Still, it is interesting to see that the cities with the least volume of public transit use -- Dallas, Los Angeles, Seattle -- are the cities with the fastest commute times. Could it be that's because they build more and better roads instead of massive public transit operations that are costly to build, expensive to operate --and slow?
 
PukeGreen, Los Angeles used to be a joke in commuting and traffic jams but they have heavily invested in public transit since 1984 before which they only had city and highway buses because they ripped up the last of the streetcar tracks in 1963. The current system has a total length of 126.5 km. with two subway lines (Red & Purple Line) and three LRT lines (Blue, Green and Gold Lines). This is all completed in a little over 25yrs. I am sure this massive investment in public transit has taken a bit of a load off their highway system. For a city the size of LA they have a long way to go but every urban area has to start somewhere. California is bankrupt yet they are still finding the funds to plan and build more lines, commuter trains as well. The expo line is due for completion this year and it will add 14 k to LA's network.
 
You've got to be kidding me. Toronto has one of the, or possibly the least developed highway network of any major city in North America. The only reason it may seem extensive to you is because the ones that do exist are so busy and so large.

If Toronto had that more routes serving the metro region commute times would definately go down.
-Also look at the number of highways serving the downtown area. Toronto has 1 (DVP/Gardiner), Houston has at least 3 there plus a inner ring road.

Remember, this topic isn't about density, size, geography or sprawl, its strictly about commute time. I just wanted to get my point across that Toronto's highway network is in no way extensive.
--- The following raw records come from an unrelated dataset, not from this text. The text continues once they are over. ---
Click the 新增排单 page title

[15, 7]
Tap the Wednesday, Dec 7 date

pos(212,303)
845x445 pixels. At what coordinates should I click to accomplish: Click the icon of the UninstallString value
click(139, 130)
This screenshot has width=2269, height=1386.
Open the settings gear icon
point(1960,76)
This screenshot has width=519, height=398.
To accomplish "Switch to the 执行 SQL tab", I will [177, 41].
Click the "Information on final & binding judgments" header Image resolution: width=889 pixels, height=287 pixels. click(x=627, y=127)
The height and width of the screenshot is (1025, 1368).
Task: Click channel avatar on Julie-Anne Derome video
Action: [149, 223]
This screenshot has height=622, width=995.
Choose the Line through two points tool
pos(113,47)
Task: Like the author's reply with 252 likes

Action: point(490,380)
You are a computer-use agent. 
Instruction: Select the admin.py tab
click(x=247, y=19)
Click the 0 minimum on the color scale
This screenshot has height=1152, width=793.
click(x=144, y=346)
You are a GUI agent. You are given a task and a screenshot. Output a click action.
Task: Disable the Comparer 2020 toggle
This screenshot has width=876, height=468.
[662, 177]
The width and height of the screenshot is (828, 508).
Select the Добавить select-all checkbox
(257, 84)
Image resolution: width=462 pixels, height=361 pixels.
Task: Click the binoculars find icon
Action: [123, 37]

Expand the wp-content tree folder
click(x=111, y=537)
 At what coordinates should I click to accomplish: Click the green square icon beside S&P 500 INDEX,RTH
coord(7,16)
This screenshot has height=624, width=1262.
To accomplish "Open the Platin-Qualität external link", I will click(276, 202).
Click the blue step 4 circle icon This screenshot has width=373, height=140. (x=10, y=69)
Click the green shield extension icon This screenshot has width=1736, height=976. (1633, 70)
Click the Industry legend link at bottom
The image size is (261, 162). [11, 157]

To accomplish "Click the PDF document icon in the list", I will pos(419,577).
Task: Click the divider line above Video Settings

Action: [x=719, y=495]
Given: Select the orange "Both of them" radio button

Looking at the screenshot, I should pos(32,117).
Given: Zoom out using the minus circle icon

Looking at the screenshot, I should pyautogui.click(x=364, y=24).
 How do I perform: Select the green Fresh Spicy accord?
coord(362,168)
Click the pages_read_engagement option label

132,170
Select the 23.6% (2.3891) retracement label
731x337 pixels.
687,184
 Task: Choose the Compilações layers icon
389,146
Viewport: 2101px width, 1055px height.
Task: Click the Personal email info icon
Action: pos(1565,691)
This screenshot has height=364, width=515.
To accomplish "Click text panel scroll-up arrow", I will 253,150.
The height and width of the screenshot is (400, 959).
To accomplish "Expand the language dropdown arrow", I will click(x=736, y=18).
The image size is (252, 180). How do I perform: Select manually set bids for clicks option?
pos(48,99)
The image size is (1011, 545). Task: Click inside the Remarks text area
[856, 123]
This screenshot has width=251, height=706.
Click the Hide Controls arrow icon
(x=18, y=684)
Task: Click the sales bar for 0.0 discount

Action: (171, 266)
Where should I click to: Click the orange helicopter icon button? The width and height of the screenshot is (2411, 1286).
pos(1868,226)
You've compared Toronto with an extreme example of overbuilding a highway network. I can't say our network doesn't look extensive on that map. Downtown is served by two highways, the Gardiner/QEW and DVP/404. The rest of the city has huge highways. Why would our downtown have more highways? Would it be preferable for Spadina to go from vibrant and historic urban arterial with lots of pedestrians and businesses to a trench with a lot of noise and pollution, surrounded by a dead zone. Vancouver has less developed highway network. Even considering their smaller size, so how do you account for the fact that they're not at the bottom of the list for commutes?

Building more highways is not a good idea. Highways work to dump more cars onto existing arterials. They then have to widened, which can cause a lot of damage to neighbourhoods. It's impossible in the older parts of the city without destroying a lot of what makes this city great: history and cohesive and walkable neighbourhoods. It also requires more wasted land on parking. Transit can handle our commuting needs a lot more efficiently and without the damage.
 
Haljackey, I'm going to agree that we bust up some Toronto neighbourhoods to increase the number of highways.

Under one condition!

You move to Toronto and live next to one of these brand new and oh-so-bloody-necessary highways to commuter heaven.

Ah, right, didn't think so.

A livable city (which short commute times are amongst the indicators of, I'd say) is not achieved by a critical mass of highway infrastructure. Just thought I'd point that out.

Building more highways is just as regressive and oppressive as 90 minute average commute times. Hence, barely the answer to the question.


PS: North American cities are hardly a model to aspire to. Well, maybe they are if you're so convinced of your inalienable right to live 60km from work behind a garage fronting a face-less suburban backwater cul-de-sac, with the supermarket offering so much parking it looks like an air field in sattelite imagery and the drive-through of your favourite "restaurant" no more than ten minutes away and your neighbourhood not being burdened by such mundane and archaic concepts such as character. Well, if that's you....I dare say, the highway is thine destiny!